Truth is, some people don’t want to be provoked unto love and good works. While many do. It can be a difficult course to navigate because people vary in their responses, yet possess the same desire. Some people are comfortable in their relationship with God, while many have a deep sense and longing for more. I partially wish I could write today that ALL of my friends want to be provoked unto love and good works. But my ambivalence proceeds from the fact that the pain that comes from these “unequal yokes”, has provoked me to seek those that are going in the same direction.

Here lies another challenge. What becomes of my attitude, towards those whom I have had to create some distance with?
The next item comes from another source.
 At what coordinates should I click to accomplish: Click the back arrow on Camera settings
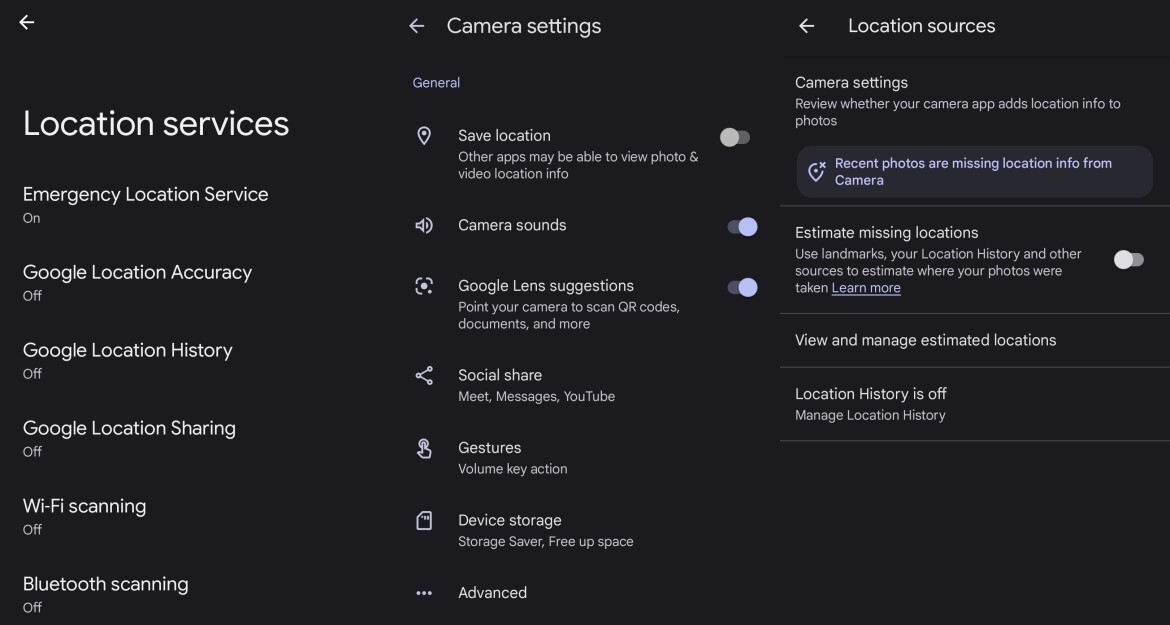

Do I then fall into becoming a Pharisee? Am I excused from provoking at a distance? I must answer these questions for my own sake. Paul said he “always [strove] to have a conscience without offense toward God AND men” (Acts 24:16). I did not know this at first, but leadership is highly characterized by the manner in which we deal with pain, especially when others are involved. Can we still retain the momentum of provocation unto love and good works, when the current of compromise beats against us?

It comes down to this.

People are watching.

That in itself can paralyze many. But to know that Jesus is watching, is all the more motivating. Although, I did want to let you know that watching you has been a blessing to me. I want to be guilty of being a match in God’s kingdom. I heard a minister once say, “I don’t desire to be a bonfire. I just desire to be the match. The match that starts the bonfire gets consumed by the bonfire. Nobody even remembers who the match was.” I pray that God help our motives in provoking others unto love and good works, resulting in Jesus becoming the bonfire – while we are consumed in Him.

Thank you for being a match in my life.